- _Selected extract_
....

A cross-section of the straight sided, stepped tubular member of FIG. 7 is shown in FIG. 8 with pressure sensitive tape 41 in place sealing off openings 63 before final installation of the second pane of glass. A perspective view of corner member 47 in tube 45 before joining of tubes 45 and 43 is shown in FIG. 9. One of the four decorative framing strips 65 of frame 19 is shown in FIG. 10. Such strips are mitered at ends 67 so as to be attractively fitted together.
FIG'S. 11 and 12 are illustrative of steps in the process of manufacturing the tubular side spacing members of this invention. In FIG. 11 tube 69, with openings 71 therein, is shown with a soft wax, mastic, plastic or silicone rubber sealant 73 filling one end thereof. Such product is producible by dipping tube 69 into a mass of the material of hermetic seal 73. At this stage opening 71 in the interior side of tube 69 is not sealed with pressure sensitive tape. Subsequently, mass 73 may be pushed inwardly by means of a ram, shaped to conform with the interior of the tube, or may be pushed inwardly by a conforming corner member which it then helps to hold in position while creating a hermetic seal. In FIG. 12 tube 69 is shown with desiccant 35 having been added thereto through open end 75 after pressure sensitive tape 41 has been placed in position sealing off openings 71. Sealant 77 is then placed atop the desiccant before the desiccant may be sifted to a smaller volume. This allows room for expansion of the desiccant as it takes up moisture and prevents the possibility of any such expansion distorting tube 69. A space 79 is left above sealant 77 for insertion of another corner member from another side member or for insertion of a separate corner member to join another side member to the illustrated one. Although, as illustrated, tape 41 is applied after sealant 73, in some embodiments of the invention it will be continuously applied to the tubing over the openings in it, often covering about 1/8 to 1/2 the tubing width, even before such tubing is cut to size and sometimes may be rolled up with the tubing to form rolls thereof for easier storage before cutting and use.

....

- _Raw records_

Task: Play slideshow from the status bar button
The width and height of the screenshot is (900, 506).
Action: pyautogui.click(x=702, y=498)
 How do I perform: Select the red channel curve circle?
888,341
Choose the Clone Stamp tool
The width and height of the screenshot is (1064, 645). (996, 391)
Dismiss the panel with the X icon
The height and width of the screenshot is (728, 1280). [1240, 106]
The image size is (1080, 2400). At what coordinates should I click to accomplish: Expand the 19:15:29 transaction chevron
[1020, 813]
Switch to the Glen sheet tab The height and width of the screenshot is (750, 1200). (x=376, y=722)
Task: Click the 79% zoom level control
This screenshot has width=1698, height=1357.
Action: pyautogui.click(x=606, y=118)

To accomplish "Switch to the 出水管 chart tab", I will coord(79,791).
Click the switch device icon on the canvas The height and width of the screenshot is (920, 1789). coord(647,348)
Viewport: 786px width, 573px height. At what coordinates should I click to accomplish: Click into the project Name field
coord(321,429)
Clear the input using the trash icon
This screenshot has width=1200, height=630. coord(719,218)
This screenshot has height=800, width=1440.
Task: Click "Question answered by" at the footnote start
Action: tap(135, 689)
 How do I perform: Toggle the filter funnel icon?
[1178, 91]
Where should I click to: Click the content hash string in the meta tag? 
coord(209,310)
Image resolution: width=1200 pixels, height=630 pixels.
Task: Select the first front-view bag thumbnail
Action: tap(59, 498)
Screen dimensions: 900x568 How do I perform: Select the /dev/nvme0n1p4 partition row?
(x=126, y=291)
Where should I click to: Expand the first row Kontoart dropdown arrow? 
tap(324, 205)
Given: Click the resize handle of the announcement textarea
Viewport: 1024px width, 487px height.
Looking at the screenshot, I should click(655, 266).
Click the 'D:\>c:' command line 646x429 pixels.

....

- _Exercises to complete_
1/ List every material that the passage on tubular spacing members names as a possible sealant 73.
2/ Reproduce the passage on tubular spacing members word for word, from "A cross-section of" up to and including "attractively fitted together.".

- _Responses_
1/ soft wax, mastic, plastic, silicone rubber

2/
A cross-section of the straight sided, stepped tubular member of FIG. 7 is shown in FIG. 8 with pressure sensitive tape 41 in place sealing off openings 63 before final installation of the second pane of glass. A perspective view of corner member 47 in tube 45 before joining of tubes 45 and 43 is shown in FIG. 9. One of the four decorative framing strips 65 of frame 19 is shown in FIG. 10. Such strips are mitered at ends 67 so as to be attractively fitted together.